504 Plan vs IEP in New Hampshire: Which One Does Your Child Actually Need?
Your child's pediatrician handed you a diagnosis and told you the school needs to "do something." Now the school is offering a 504 plan. Is that good enough—or should you be pushing for an IEP? In New Hampshire, the answer depends on something most generic guides miss entirely.
The Core Difference
An IEP (Individualized Education Program) is governed by the federal Individuals with Disabilities Education Act (IDEA) and New Hampshire's Ed 1100 rules. It provides specialized instruction—an actual modification to how content is taught, the methodology used, or the delivery of instruction.
A Section 504 plan is a civil rights accommodation document governed by the Rehabilitation Act of 1973. It removes barriers and ensures equal access for students with disabilities, but it does not provide specialized instruction. Extended time on tests, preferential seating, and reduced homework volume are 504 accommodations. Intensive reading intervention using a specific evidence-based methodology, or a dedicated paraprofessional—those are IEP services.
The test is simple: does your child need the curriculum modified or the instruction specially designed, or do they just need the environment adjusted?
New Hampshire's Stricter IEP Threshold
Here is where New Hampshire diverges from how many families expect the system to work, especially those who moved from Massachusetts.

- - -

» Activity 1: Translate this sentence from the piece on 504 plans and IEPs in New Hampshire into Spanish: "A Section 504 plan is a civil rights accommodation document governed by the Rehabilitation Act of 1973."
» Activity 2: Carry on the piece comparing 504 plans and IEPs in New Hampshire, starting right after its final sentence.
Nothing in the lines is needed.

» Data to examine:

- - -

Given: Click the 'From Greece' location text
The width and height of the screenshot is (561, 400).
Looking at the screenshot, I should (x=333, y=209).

- - -

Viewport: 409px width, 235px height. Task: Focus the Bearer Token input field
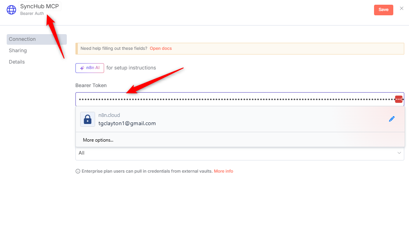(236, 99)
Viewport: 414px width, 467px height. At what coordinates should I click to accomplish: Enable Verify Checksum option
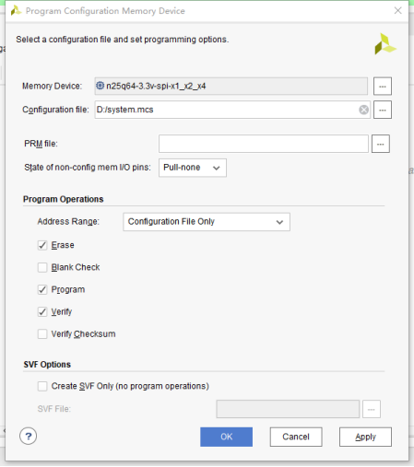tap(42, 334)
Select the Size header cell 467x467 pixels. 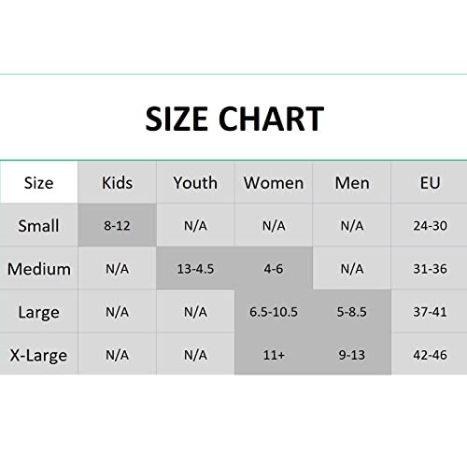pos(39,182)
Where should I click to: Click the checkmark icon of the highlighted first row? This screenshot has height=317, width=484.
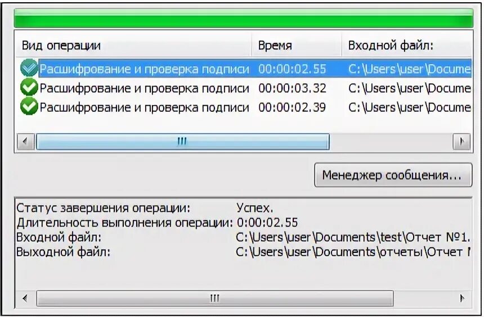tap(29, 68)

- - -

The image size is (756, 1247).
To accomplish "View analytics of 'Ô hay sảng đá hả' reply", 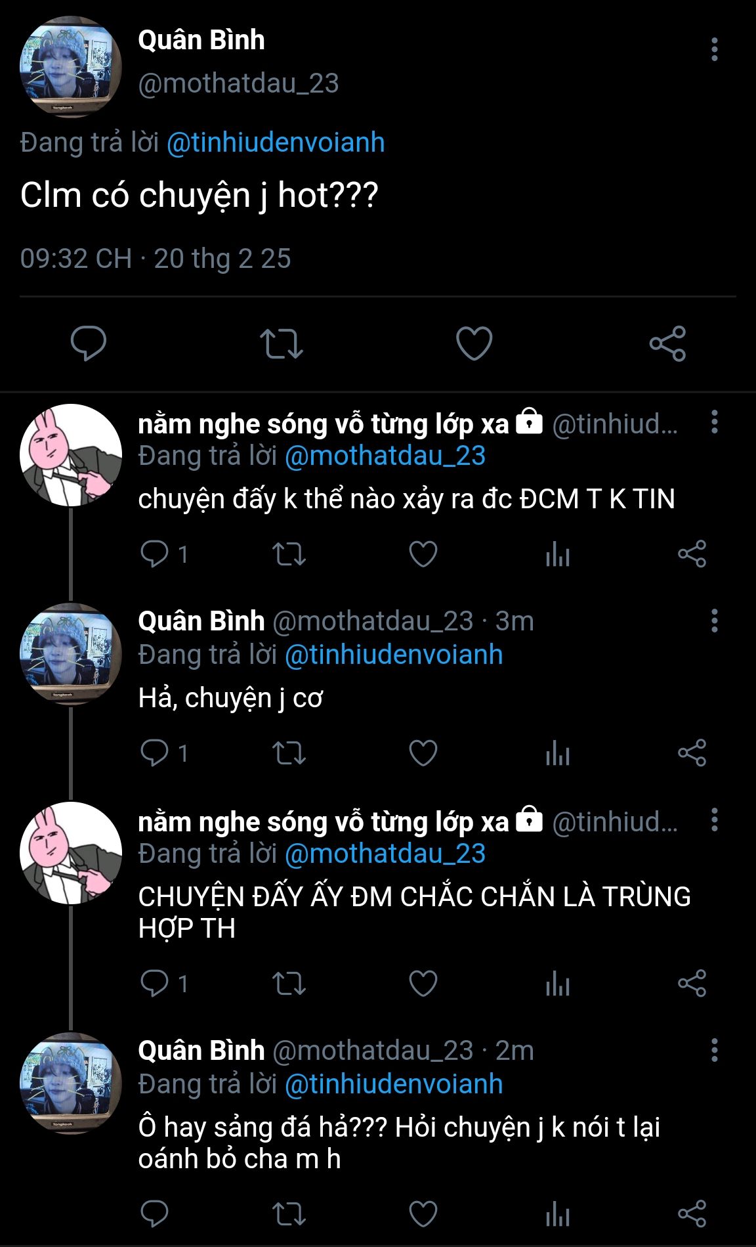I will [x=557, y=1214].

- - -

» Output 1: Un plan de la Sección 504 es un documento de adaptaciones de derechos civiles regido por la Ley de Rehabilitación de 1973.

» Output 2:
To qualify for an IEP in New Hampshire, a student must:
- Have a recognized disability in one of New Hampshire's 14 categories, AND
- Require specialized instruction as a result of that disability
Step 2 is the gatekeeping requirement. A student whose disability is documented but who can access grade-level curriculum with accommodations alone does not qualify for an IEP in New Hampshire—they qualify for a 504 plan.
The Massachusetts Transition Problem
Families relocating from Massachusetts face immediate friction. Massachusetts law is broader: it allows "related services only" IEPs, meaning a child who needs only speech therapy or occupational therapy—without any modification to their academic curriculum—can hold a Massachusetts IEP.
New Hampshire does not recognize this. When a child crosses the border with a Massachusetts OT-only IEP, the NH SAU will typically re-evaluate and step them down to a 504 plan. Parents who aren't prepared for this experience it as a loss of services. In some cases it is; in others, the 504 plan is genuinely the appropriate level of support. The key is knowing whether your child's therapy services are helping them access general education (504 territory) or whether they are necessary for the child to receive specialized academic instruction (IEP territory).
Procedural Protections: A Major Difference
This is where the stakes diverge sharply.
IEP protections under Ed 1100 are extensive:
- Strict 60-day evaluation timeline (Ed 1107)
- Mandatory Written Prior Notice (WPN) before any change
- Right to an Independent Educational Evaluation (IEE) at public expense if you disagree with the district's evaluation
- Formal due process hearing rights
- The burden of proof in NH due process hearings falls on the school district, not the parent (RSA 186-C:16-b III-a)
504 plan protections are significantly thinner:
- No state-mandated timelines
- NHDOE provides model forms, but districts are not required to use them
- No right to a publicly funded IEE
- Disputes go to OCR (Office for Civil Rights) or internal district grievance procedures—not the same due process hearing system
This procedural gap is why a 504 plan that looks adequate on paper can be nearly impossible to enforce when the school stops following it. There is no IEP team meeting mechanism, no annual review requirement with the same teeth, and no formal prior notice obligation before a school reduces 504 accommodations.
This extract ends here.